Aren't the examples of brainteasers actually Fermi problems? Maybe they sound like brainteasers if asked without the appropriate context, but when you're doing a system design interview and you have to estimate your throughput or storage requirements, you're effectively solving a Fermi problem just like the one that asks you to estimate the number of windows in NYC.
Most of the "estimate foo" problems are Fermi problems. E.g. The classic one I've heard is "estimate the number of piano tuners in the world". The route I took to do so is:
number of people in the world
/ average number people per piano
* average number of times a piano is tuned per year
* average amount of hours to tune a piano
/ average number of hours a piano tuner works per day
/ average number of days a piano tuner works per year
So in terms of units, the flow is:
people
-> pianos
-> piano tunings per year
-> hours spent tuning pianos per year
-> workdays spent tuning pianos per year
-> piano tuners
This is all very similar to dimensional analysis most people will learn in a highschool science class.
Just to plug in some random numbers, let's pick 7 billion people, 100 people per piano, 0.3 tunings per year, 1 hour to tune a piano, 3 hours of tuning per day and 100 days per year(I imagine it's part-time for most piano tuners...). We arrive at:
7,000,000,000 / 100 * 0.3 * 1 / 3 / 100 == 70,000
And, for what it's worth, at least in my field, we do these sorts of ballpark estimations all the time to determine feasibility of systems.
I've never had one of these in an interview setting, but I imagine the important thing is to demonstrate the line of reasoning rather than actually arriving at a concrete number.
I love the term "Fermi problem", because the origin is, of course, the Fermi paradox. The idea that multiplying a series of uncertainties together does something other than blow your error range out is such a weird idea.

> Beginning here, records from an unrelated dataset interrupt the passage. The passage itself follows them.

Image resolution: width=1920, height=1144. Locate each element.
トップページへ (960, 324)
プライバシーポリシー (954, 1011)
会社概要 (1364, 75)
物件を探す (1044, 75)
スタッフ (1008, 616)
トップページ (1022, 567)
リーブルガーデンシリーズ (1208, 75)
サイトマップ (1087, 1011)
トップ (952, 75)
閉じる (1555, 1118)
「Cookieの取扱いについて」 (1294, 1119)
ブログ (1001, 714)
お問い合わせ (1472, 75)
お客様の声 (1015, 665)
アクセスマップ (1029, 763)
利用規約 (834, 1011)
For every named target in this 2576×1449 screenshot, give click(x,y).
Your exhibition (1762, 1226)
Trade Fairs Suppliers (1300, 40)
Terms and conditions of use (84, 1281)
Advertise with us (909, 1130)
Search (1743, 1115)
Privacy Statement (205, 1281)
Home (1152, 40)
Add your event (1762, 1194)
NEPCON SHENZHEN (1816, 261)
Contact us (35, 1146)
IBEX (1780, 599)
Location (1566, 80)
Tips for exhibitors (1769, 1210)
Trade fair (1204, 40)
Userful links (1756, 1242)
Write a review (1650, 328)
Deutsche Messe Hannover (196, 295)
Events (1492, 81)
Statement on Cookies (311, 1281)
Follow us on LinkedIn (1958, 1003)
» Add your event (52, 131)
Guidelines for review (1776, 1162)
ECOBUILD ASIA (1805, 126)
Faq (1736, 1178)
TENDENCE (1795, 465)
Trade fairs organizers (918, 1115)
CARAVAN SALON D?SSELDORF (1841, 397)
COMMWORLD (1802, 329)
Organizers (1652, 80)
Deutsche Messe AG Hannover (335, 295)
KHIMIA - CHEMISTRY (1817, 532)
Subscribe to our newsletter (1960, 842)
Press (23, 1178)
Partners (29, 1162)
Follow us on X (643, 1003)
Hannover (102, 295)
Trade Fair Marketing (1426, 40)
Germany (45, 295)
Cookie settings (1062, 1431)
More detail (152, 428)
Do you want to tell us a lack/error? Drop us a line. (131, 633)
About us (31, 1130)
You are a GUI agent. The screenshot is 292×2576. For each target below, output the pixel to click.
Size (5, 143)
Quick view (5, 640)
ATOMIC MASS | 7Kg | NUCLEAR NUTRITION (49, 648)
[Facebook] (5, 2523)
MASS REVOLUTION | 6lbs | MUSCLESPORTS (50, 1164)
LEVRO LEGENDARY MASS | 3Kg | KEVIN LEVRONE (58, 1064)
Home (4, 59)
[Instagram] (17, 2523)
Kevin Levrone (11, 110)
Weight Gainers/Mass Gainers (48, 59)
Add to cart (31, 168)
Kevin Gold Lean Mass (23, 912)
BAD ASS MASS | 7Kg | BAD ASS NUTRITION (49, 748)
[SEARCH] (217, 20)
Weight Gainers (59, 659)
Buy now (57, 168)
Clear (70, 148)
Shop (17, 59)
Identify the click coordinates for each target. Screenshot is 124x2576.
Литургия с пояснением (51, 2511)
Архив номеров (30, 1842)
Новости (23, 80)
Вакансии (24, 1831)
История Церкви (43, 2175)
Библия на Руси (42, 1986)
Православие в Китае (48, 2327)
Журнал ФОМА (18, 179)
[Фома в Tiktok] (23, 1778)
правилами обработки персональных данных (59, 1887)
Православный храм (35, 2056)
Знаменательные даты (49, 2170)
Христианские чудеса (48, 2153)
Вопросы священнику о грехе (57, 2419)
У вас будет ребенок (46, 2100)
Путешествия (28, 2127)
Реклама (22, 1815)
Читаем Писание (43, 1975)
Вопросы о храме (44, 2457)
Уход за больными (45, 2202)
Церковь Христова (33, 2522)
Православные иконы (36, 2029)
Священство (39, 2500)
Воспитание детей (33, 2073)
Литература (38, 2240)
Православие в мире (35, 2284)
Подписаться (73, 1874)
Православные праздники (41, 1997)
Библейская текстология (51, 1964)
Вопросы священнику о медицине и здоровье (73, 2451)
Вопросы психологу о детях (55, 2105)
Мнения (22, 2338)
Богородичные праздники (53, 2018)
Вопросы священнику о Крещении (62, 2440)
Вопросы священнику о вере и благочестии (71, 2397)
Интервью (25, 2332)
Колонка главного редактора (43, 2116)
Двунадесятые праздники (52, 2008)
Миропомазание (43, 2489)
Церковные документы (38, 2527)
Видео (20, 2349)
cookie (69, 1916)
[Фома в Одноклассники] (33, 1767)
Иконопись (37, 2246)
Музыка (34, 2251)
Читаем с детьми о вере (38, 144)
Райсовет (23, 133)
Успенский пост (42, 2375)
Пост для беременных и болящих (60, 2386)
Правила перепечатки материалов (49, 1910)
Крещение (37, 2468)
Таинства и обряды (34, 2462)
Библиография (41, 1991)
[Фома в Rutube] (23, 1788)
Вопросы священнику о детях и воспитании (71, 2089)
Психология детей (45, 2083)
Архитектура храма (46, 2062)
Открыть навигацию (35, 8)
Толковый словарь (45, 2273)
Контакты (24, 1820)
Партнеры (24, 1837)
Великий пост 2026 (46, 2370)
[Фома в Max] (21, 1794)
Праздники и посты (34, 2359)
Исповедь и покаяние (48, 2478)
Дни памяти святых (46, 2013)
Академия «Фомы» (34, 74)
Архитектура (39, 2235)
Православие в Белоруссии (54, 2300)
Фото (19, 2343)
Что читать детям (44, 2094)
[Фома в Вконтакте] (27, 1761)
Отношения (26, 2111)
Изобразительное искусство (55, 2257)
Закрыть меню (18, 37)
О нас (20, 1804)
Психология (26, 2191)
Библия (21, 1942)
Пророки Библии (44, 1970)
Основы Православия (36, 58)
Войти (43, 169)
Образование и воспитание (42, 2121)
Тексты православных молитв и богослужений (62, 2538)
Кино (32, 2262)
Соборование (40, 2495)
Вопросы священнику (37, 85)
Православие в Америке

> The idea that multiplying a series of uncertainties together does something other than blow your error range out is such a weird idea
Might seem weird but it is massively useful. Having an educated estimate that is _only_ out by an order of magnitude is a massive improvement over wild-ass guesses that are 4-5 orders of magnitude off -- especially in systems design where over- or under-provisioning leads to millions wasted in effort.